5. Skills became the packaging layer
Every agent platform is converging on skills. Anthropic shipped Agent Skills in late 2025 — folders of instructions, scripts, and resources an agent discovers and loads on demand via a SKILL.md file — then opened it as a cross-platform standard. The whole ecosystem now rhymes: AGENTS.md, CLAUDE.md, rules, memories, skills, subagents, hooks. Variations on one idea — giving an agent durable, reusable capability without fine-tuning.

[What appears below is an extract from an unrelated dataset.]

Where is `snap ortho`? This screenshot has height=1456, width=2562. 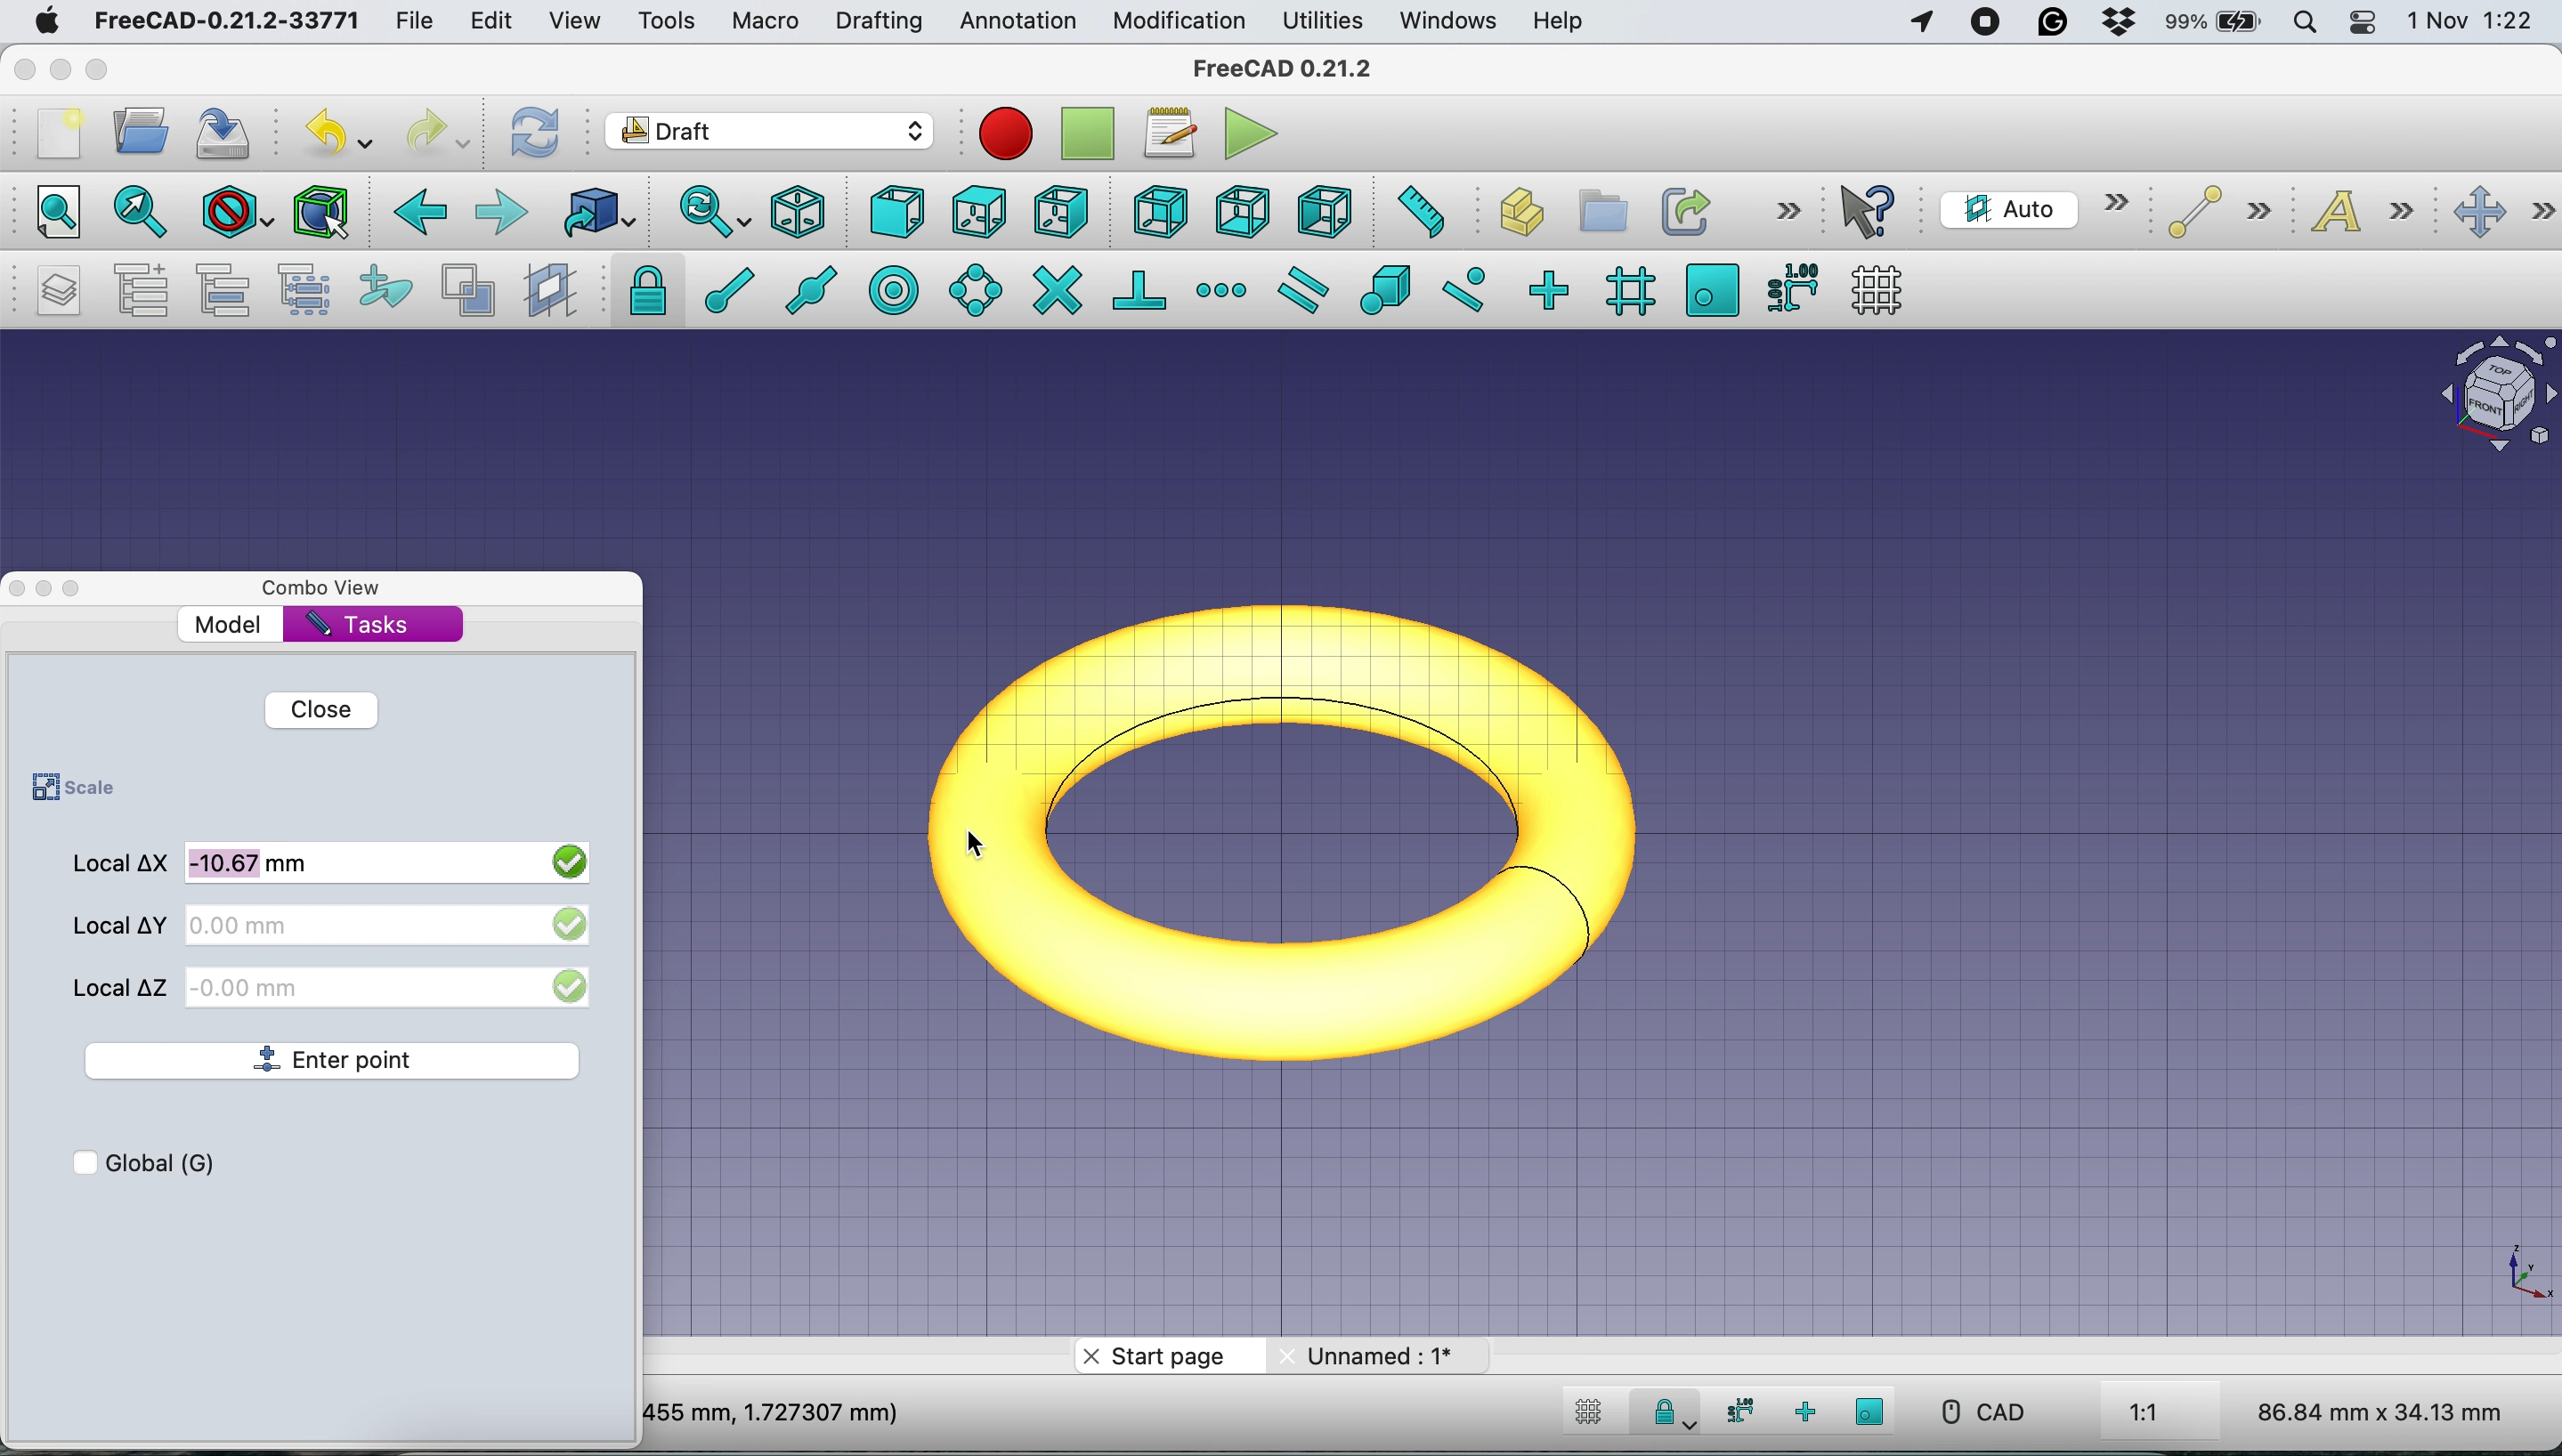 snap ortho is located at coordinates (1554, 288).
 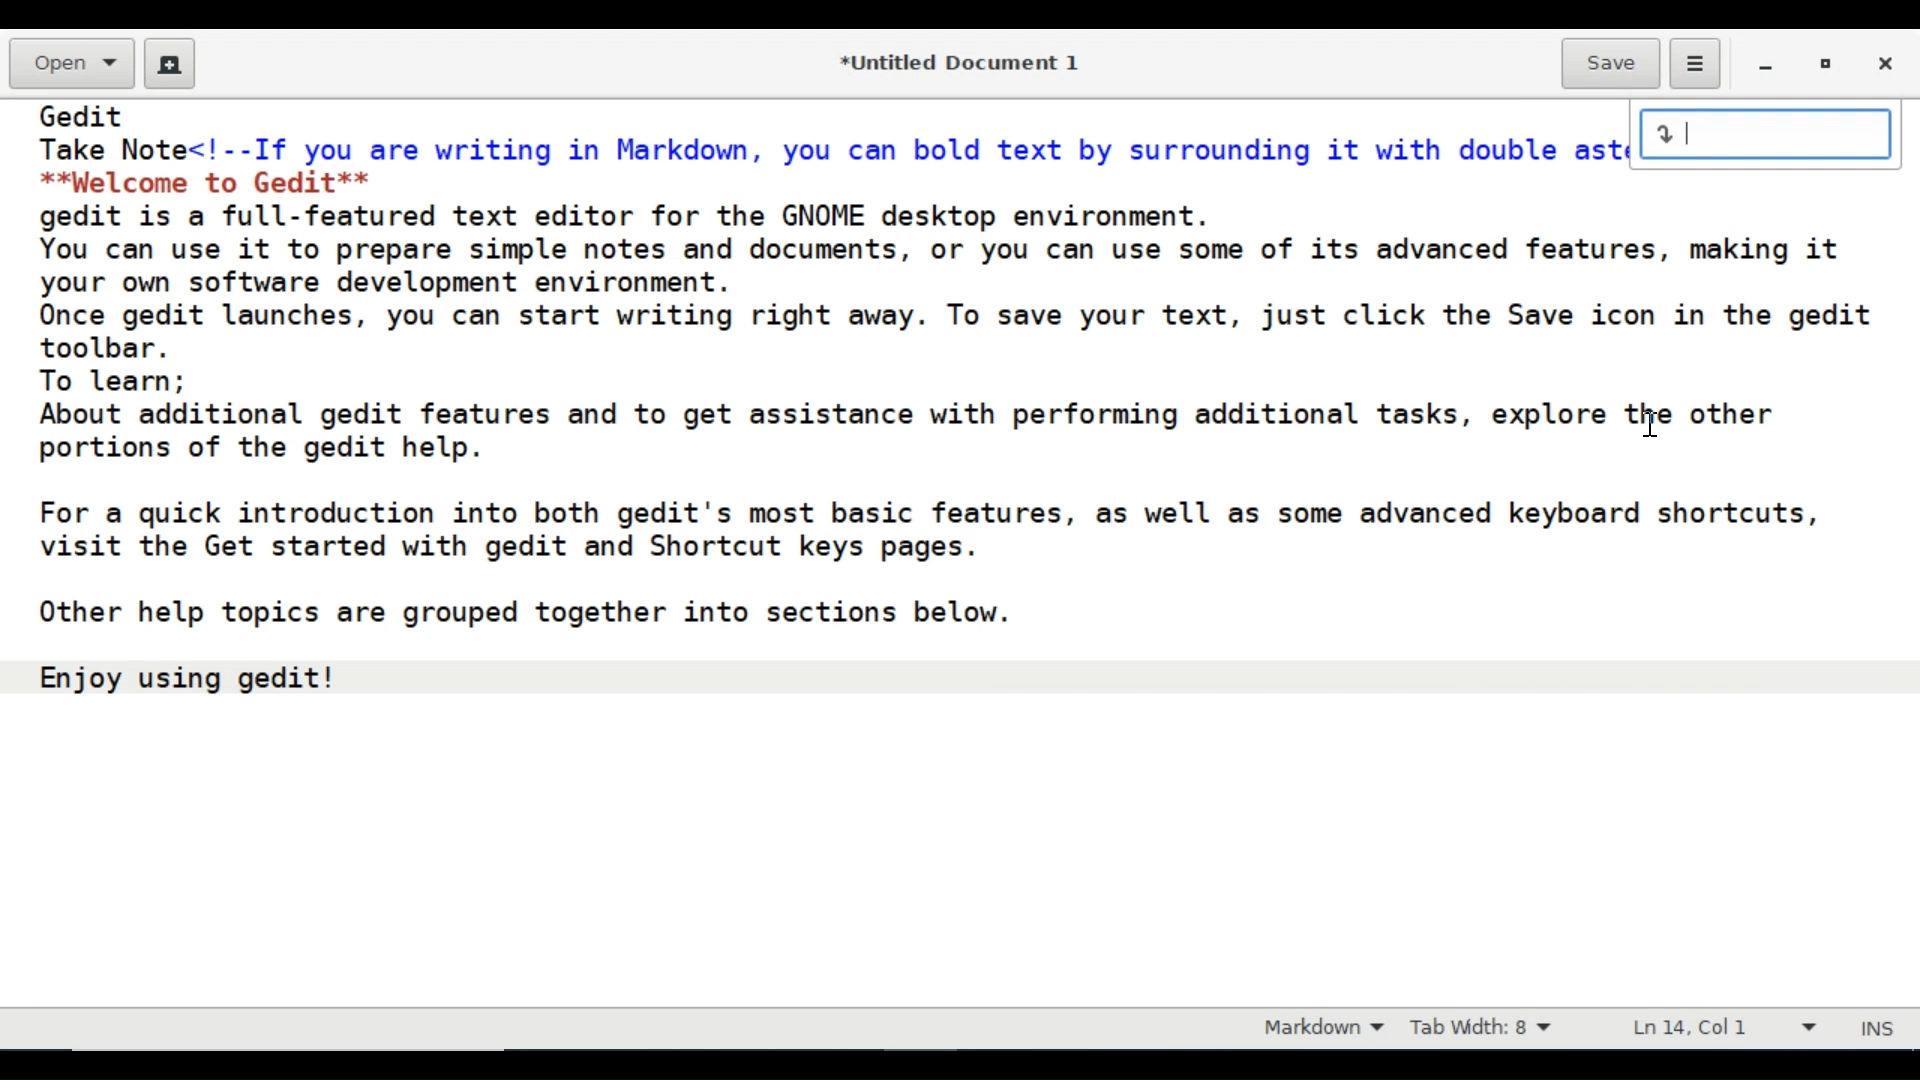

Skills are the packaging layer for judgment. Everything we keep saying about human insight mattering more than raw model horsepower only compounds if that insight is reusable — and skills are how you make a hard-won way of doing something portable across every future agent run.
The same set of ideas
The recap closes by noting that builders are “increasingly working with the same set of ideas: coding agents, harness engineering, designing loops, and orchestration.” That convergence is the actual headline — not any single trend, but that a scattered field snapped to a shared vocabulary in about a year.
Building an agent isn't the interesting part. The system around it — the loop, the harness, the skills, the ownership — is where the craft lives now. Which is the same thing we mean when we talk about building production software: the model does the typing; engineering the system around it is the job.
There is plenty of time left in this year and we are very excited to see what the future holds for agent engineering and how we can use it to build better software for our customers.